Inter coding may utilize temporal prediction from one or more reference pictures to reduce or remove redundancy between (possibly motion compensated) blocks of a video sequence. Within the present context, a block may consist of a two-dimensional matrix of sample values taken from an uncoded picture within a video stream, which may therefore be smaller than the uncoded picture. In H.264, for example, block sizes may include 16x16, 16x8, 8x8, 8x4, and 4x4.

[0011] For inter coding, a video encoder can perform motion estimation and/or compensation to identify prediction blocks that closely match blocks in a video unit to be encoded. Based on the identified prediction blocks, the video encoder may generate motion vectors indicating the relative displacements between the to-be-coded blocks and the prediction blocks. The difference between the motion compensated (i.e., prediction) blocks and the original blocks forms residual information that can be compressed using techniques such as spatial frequency transformation (e.g., through a discrete cosine transformation), quantization of the resulting transform coefficients, and entropy coding of the quantized coefficients. Accordingly, an inter-coded block may be expressed as a combination of motion vector(s) and residual information.

[0012] Quantization of data carried out during video compression, for example, quantization of the transformed coefficients of the residual information, may cause reconstructed sample values to differ from their corresponding sample values of the original picture. This loss of information affects negatively, among other things, the natural smoothness of the video pictures, which can yield a degradation of the quality of the reconstructed video sequences. Such degradation can be mitigated by loop filtering.

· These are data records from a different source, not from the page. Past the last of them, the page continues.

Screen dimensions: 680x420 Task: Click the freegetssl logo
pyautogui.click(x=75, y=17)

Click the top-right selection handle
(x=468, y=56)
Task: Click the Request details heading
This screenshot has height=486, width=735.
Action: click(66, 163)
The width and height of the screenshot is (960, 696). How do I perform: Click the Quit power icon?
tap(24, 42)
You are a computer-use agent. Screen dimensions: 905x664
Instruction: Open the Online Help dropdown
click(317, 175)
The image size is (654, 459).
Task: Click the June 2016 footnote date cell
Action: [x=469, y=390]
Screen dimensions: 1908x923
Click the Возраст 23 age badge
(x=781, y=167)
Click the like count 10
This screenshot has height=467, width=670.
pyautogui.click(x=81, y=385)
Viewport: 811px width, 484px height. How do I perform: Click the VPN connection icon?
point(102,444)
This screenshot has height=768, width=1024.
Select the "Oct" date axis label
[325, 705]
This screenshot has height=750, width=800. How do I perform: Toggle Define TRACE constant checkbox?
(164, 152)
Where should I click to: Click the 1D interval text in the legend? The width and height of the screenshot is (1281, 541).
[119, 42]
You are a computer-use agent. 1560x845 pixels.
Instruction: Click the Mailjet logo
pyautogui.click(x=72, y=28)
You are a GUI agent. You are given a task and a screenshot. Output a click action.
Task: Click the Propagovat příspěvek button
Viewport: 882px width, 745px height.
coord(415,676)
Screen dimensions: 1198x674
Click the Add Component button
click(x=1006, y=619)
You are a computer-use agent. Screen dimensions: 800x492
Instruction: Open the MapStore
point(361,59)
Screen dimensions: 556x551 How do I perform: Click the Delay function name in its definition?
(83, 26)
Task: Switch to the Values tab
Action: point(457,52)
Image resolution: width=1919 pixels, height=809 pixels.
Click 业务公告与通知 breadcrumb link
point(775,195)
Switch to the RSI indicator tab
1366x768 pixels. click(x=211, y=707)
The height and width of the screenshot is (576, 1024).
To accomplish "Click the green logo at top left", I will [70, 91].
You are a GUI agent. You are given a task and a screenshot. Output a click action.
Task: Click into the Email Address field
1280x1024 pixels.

[0013] In the following, the term "loop filtering" may be used (unless context specifically indicates otherwise) in reference to spatial filtering of samples that is performed "in the loop", which implies that the filtered sample values of a given reconstructed picture can be used for future prediction in subsequent pictures in the video stream. Because the filtered values are used for prediction, the encoder and decoder may need to employ the same loop filtering mechanisms (at least to the point where identical results are obtained by the same input signal for all encoder and decoder implementations), yielding identical filtering results and thereby avoiding drift. Therefore, loop filtering techniques will generally need to be specified in a video compression standard or, alternatively, through appropriate syntax added to the bitstream.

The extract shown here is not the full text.